### Goal of the exercise
Transcribe the records below exactly as they appear, omitting any pictures.

### Provided records
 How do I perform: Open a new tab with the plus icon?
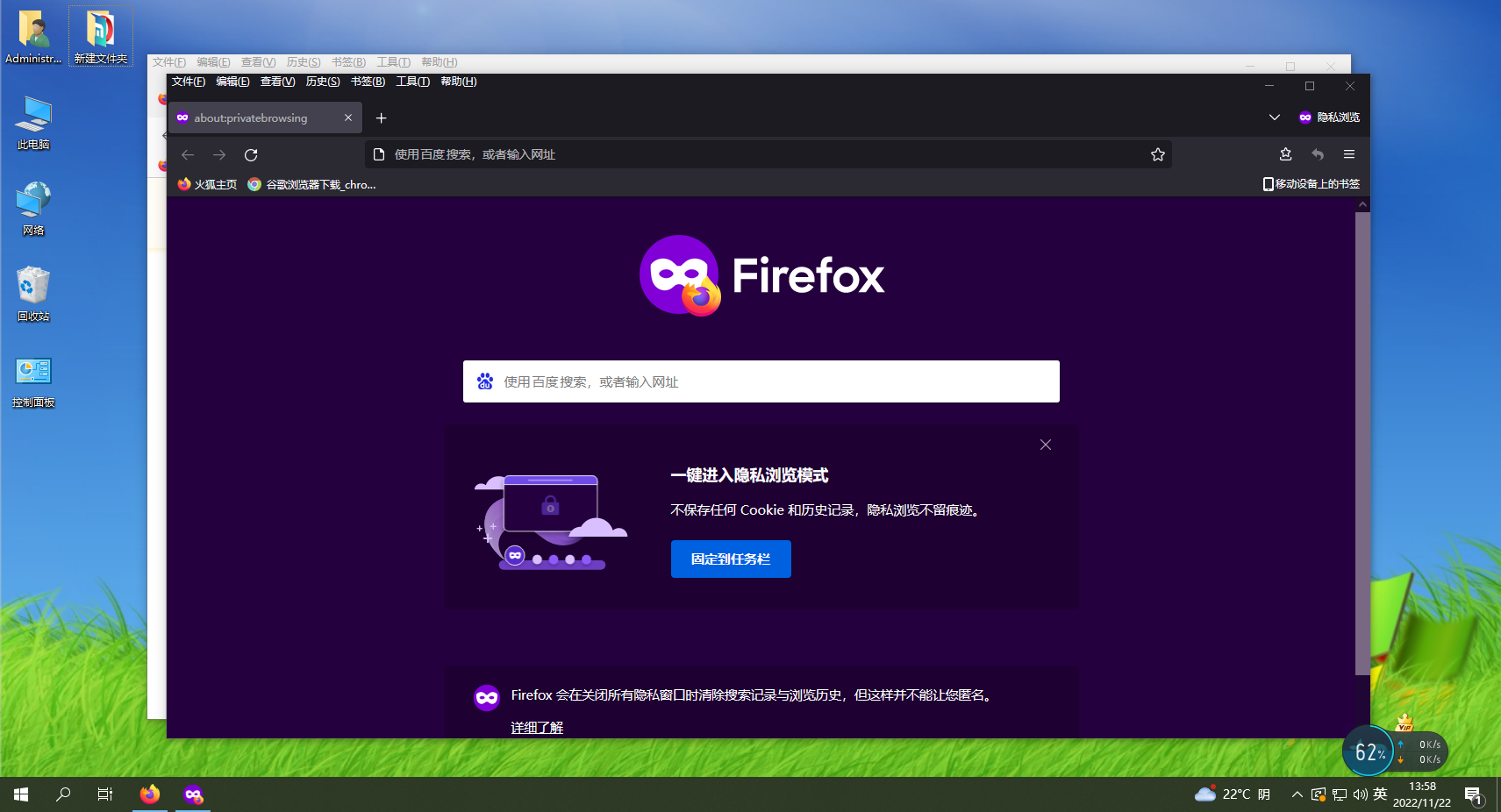click(381, 118)
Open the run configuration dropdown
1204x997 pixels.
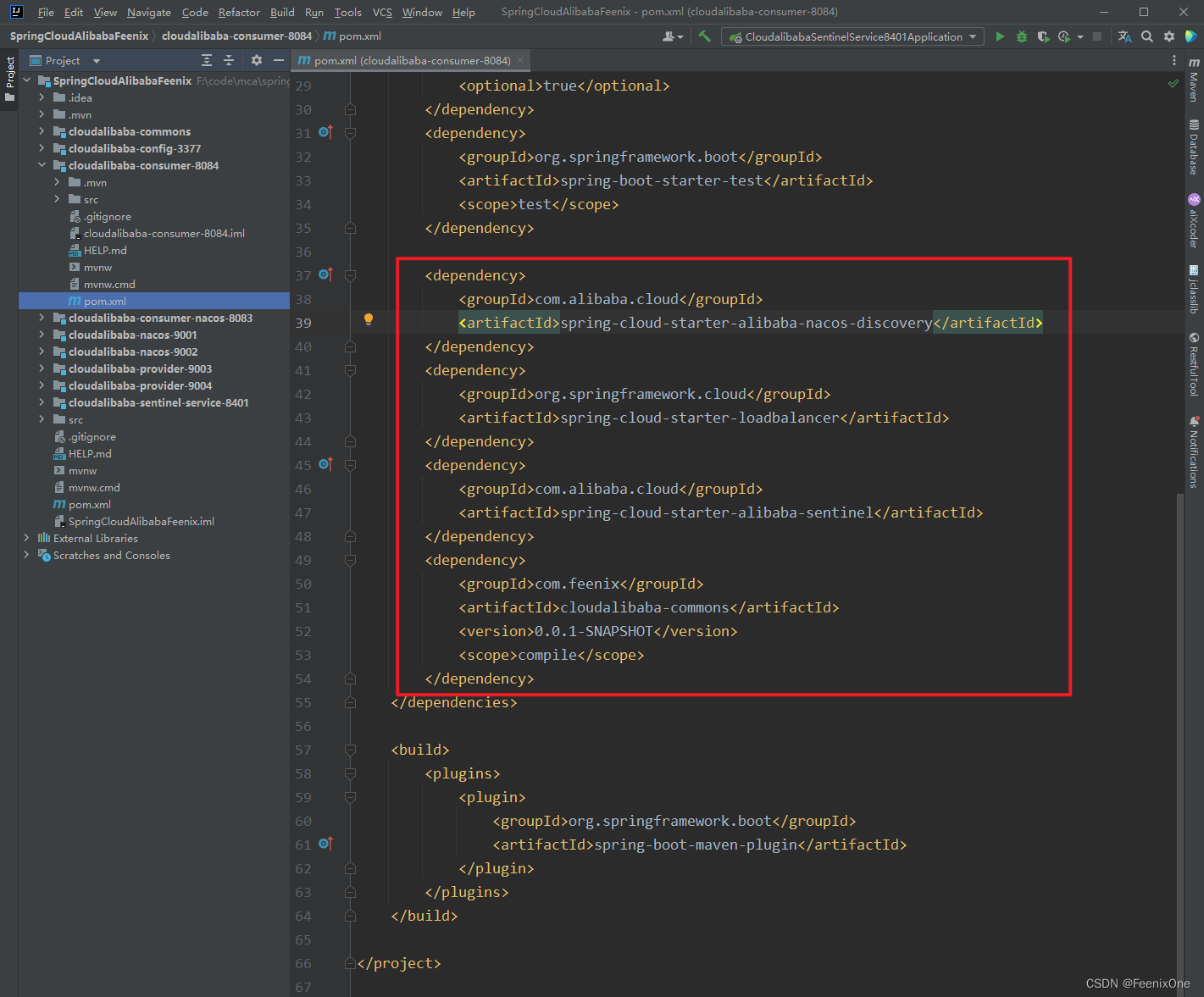point(853,36)
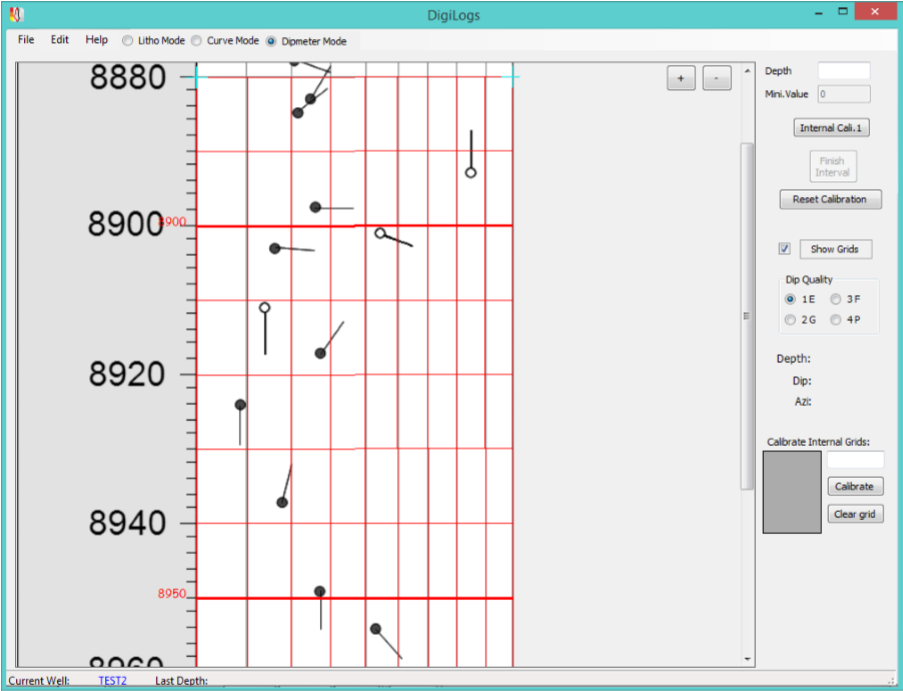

### Solved exercise
 How do I perform: Open a new tab with the plus icon?
click(381, 118)
Open the run configuration dropdown
1204x997 pixels.
point(853,36)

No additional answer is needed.